## Extract to read
Held at the tony, flower-bedecked Riviera Country Club, the tennis tourney raised $450,000 for the Nancy Reagan Foundation, which fights alcohol and drug abuse. Sitting in the stands, the Reagans chatted and posed for pictures with local members of Just Say No, a program sponsored by the foundation—all of the youngsters sporting green T-shirts emblazoned with Nancy's now-famous dictum.
Although the "Reagan Kids" were billed as competitors in the matches, only Maureen showed up—she to cheer on her husband, Dennis Revell, who teamed with ex-San Diego Charger and deposed Wheel of Fortune host Rolf Benirschke to beat Kirk (Growing Pains) Cameron and Reagan's former Secretary of Energy, John Herrington. (The Reagans' younger daughter, Patti Davis, was busy promoting her new novel on Central America and the CIA, Deadfall.) Dick Van Patten and wife Patty rooted for their son, Vince, who gave up the pro tennis circuit to become a full-time actor. He and Britisher John Lloyd, the former Mr. Chris Evert, lost a tough match against top-rated doubles team Rick Leach and Jim Pugh. There were also a few comic volleys from celebs on the sidelines, including Rich Little, Arte Johnson, Sally Struthers and Phyllis Oilier, who had the laugh line of the afternoon. "Tennis is like marrying for money," she quipped. "Love means nothing."

## What you need to do
Please state how much the charity tennis tourney described in the text raised for the Nancy Reagan Foundation.

## Extracted data

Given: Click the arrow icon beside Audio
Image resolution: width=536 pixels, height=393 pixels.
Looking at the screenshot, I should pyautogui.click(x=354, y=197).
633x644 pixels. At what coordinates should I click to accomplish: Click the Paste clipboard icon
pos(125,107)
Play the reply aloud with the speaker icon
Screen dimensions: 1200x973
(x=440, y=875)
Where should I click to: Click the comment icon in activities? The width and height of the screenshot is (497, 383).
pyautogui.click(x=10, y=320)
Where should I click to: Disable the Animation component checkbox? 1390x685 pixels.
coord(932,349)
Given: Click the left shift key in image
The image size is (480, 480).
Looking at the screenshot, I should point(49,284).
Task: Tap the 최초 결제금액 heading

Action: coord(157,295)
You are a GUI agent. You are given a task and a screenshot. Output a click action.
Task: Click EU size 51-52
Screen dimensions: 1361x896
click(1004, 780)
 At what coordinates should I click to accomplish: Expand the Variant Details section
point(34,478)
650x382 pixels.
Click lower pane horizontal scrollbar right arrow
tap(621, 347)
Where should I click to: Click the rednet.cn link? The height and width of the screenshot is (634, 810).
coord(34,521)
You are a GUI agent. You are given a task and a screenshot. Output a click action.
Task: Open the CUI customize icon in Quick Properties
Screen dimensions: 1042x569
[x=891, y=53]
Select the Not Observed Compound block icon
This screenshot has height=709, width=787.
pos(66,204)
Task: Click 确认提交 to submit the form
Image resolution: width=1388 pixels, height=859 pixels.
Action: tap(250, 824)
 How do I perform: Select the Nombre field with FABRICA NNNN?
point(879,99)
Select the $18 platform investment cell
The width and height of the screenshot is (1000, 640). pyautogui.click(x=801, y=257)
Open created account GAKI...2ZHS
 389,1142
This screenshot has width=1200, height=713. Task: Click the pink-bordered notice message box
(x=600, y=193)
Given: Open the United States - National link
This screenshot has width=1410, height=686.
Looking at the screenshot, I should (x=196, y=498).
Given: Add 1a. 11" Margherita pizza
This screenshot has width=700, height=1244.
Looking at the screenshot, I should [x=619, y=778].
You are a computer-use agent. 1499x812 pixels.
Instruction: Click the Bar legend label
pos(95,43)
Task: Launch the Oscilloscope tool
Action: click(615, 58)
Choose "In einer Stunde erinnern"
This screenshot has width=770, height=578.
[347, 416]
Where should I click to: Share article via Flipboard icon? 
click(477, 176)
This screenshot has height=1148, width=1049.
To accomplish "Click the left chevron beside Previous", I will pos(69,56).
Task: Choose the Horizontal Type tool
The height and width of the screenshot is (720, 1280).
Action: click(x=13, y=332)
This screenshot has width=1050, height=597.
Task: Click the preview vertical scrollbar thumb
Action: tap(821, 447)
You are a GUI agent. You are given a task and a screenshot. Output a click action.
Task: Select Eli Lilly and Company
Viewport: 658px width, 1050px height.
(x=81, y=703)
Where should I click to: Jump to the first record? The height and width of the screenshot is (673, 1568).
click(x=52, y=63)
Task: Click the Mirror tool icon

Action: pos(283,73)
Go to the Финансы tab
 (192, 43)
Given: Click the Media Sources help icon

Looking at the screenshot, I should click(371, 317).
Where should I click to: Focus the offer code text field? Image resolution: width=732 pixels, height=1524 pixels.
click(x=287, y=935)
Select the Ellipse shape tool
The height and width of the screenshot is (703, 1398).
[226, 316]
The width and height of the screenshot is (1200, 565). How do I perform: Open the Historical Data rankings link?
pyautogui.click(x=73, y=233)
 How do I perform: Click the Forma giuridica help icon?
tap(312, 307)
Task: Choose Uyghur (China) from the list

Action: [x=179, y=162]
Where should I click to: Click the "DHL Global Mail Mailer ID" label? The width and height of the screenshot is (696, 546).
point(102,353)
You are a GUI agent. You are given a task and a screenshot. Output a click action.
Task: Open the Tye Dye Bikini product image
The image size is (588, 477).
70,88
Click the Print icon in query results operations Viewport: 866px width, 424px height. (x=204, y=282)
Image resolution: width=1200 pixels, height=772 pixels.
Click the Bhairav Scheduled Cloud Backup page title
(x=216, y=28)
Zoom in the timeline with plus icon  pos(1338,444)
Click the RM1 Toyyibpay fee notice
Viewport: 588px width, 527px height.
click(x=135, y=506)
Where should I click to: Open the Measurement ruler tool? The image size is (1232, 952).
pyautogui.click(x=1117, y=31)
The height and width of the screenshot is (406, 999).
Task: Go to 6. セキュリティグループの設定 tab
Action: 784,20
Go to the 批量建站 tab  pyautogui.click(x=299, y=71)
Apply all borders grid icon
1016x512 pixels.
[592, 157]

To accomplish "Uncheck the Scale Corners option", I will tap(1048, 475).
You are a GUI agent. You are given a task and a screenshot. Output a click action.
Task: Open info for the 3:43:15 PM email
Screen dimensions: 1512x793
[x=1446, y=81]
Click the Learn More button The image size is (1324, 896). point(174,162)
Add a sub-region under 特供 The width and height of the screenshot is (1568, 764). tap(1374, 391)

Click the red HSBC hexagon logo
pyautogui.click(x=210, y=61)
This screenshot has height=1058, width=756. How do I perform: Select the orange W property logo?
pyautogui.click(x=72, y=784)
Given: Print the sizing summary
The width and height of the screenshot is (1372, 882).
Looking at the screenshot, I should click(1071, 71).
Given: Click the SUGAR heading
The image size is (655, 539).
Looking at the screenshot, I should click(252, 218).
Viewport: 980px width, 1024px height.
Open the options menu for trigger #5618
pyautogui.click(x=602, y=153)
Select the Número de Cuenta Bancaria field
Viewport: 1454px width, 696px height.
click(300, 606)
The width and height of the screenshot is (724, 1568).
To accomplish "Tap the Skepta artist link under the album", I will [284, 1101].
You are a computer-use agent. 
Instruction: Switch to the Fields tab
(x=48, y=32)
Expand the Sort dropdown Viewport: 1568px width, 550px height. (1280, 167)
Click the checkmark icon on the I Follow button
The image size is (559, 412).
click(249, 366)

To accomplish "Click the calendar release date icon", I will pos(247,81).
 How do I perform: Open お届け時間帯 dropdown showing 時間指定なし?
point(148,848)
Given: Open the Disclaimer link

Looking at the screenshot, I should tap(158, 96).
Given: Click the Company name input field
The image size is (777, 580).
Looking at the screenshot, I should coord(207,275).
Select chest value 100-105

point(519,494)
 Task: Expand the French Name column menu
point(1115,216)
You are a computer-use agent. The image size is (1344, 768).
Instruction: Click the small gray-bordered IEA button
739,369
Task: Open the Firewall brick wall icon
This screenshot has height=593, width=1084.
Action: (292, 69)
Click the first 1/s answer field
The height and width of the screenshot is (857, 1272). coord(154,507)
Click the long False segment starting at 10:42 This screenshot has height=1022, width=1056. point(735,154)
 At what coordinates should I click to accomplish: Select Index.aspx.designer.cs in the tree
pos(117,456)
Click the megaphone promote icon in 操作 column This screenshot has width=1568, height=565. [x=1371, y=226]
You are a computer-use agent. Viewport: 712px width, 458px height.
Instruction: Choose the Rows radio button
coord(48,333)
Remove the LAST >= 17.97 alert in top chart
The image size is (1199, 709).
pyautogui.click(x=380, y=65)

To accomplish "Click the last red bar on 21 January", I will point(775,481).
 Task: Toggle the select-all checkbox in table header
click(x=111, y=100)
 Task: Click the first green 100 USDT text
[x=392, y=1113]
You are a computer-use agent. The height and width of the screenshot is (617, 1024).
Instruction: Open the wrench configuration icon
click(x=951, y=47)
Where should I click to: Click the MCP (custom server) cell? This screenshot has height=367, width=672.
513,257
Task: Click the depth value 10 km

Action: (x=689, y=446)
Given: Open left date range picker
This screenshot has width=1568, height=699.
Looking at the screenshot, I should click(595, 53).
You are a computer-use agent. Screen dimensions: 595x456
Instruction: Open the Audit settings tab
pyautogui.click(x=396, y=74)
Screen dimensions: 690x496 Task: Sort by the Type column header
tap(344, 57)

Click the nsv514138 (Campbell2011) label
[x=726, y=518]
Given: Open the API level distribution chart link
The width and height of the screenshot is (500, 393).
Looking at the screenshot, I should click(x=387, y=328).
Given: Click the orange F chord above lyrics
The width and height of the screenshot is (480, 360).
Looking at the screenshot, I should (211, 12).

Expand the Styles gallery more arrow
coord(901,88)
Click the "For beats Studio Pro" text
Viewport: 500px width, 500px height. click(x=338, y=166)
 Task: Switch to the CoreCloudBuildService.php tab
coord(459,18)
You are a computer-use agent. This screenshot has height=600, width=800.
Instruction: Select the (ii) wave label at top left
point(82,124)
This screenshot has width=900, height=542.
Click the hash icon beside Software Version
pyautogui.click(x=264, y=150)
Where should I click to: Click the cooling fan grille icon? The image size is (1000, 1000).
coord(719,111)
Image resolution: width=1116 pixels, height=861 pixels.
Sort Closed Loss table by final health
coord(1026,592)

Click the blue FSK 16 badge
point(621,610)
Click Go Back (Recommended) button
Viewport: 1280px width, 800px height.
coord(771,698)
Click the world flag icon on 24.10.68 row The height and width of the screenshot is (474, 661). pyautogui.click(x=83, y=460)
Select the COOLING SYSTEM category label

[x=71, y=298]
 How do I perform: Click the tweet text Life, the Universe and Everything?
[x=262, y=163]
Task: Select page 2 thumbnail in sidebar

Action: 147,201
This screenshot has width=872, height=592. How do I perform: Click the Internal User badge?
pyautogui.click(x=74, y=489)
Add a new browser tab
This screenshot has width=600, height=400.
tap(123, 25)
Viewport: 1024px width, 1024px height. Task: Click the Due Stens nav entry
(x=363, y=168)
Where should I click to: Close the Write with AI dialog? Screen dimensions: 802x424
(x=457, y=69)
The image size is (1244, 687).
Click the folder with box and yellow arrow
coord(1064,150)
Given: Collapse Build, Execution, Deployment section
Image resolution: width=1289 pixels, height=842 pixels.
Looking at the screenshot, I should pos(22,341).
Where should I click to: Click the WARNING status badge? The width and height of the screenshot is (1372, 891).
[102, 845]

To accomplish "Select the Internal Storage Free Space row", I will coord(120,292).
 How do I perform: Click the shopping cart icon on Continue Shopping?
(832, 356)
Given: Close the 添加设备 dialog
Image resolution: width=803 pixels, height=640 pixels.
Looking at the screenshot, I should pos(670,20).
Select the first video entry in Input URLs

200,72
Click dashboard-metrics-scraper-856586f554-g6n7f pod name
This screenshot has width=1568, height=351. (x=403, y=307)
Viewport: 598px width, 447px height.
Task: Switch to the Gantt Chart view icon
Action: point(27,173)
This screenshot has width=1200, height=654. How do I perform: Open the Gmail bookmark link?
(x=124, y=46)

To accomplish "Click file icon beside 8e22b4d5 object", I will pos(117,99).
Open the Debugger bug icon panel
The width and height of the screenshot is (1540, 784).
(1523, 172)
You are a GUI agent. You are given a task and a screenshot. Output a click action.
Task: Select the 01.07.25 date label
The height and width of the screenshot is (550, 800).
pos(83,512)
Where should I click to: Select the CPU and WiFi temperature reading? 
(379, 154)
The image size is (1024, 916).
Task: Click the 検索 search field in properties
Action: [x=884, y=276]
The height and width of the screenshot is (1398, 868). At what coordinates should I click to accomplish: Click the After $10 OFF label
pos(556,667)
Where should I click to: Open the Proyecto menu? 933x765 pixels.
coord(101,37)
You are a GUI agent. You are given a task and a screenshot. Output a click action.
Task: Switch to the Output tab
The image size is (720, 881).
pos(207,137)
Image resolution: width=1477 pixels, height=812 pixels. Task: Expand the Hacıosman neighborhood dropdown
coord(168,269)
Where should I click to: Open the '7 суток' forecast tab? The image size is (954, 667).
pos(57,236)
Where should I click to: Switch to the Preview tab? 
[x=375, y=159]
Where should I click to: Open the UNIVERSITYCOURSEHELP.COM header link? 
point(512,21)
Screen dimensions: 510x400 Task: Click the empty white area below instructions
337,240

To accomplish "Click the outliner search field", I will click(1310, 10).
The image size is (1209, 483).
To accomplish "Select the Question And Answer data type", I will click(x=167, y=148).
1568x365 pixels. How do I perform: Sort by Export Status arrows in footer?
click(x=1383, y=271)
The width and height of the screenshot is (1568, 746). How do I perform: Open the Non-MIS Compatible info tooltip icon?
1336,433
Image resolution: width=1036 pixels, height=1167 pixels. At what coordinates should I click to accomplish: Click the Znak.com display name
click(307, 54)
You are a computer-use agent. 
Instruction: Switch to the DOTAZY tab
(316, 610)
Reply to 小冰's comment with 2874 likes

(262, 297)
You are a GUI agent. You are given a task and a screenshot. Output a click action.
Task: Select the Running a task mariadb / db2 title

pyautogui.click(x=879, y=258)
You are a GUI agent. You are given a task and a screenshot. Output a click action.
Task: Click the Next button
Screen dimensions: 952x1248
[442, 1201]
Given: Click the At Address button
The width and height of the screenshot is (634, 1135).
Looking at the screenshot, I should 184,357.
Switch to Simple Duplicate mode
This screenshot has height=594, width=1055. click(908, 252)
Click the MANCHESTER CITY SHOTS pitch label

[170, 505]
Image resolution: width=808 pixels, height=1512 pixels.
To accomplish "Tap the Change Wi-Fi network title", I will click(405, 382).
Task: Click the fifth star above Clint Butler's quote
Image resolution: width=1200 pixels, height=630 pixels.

## Your response
$450,000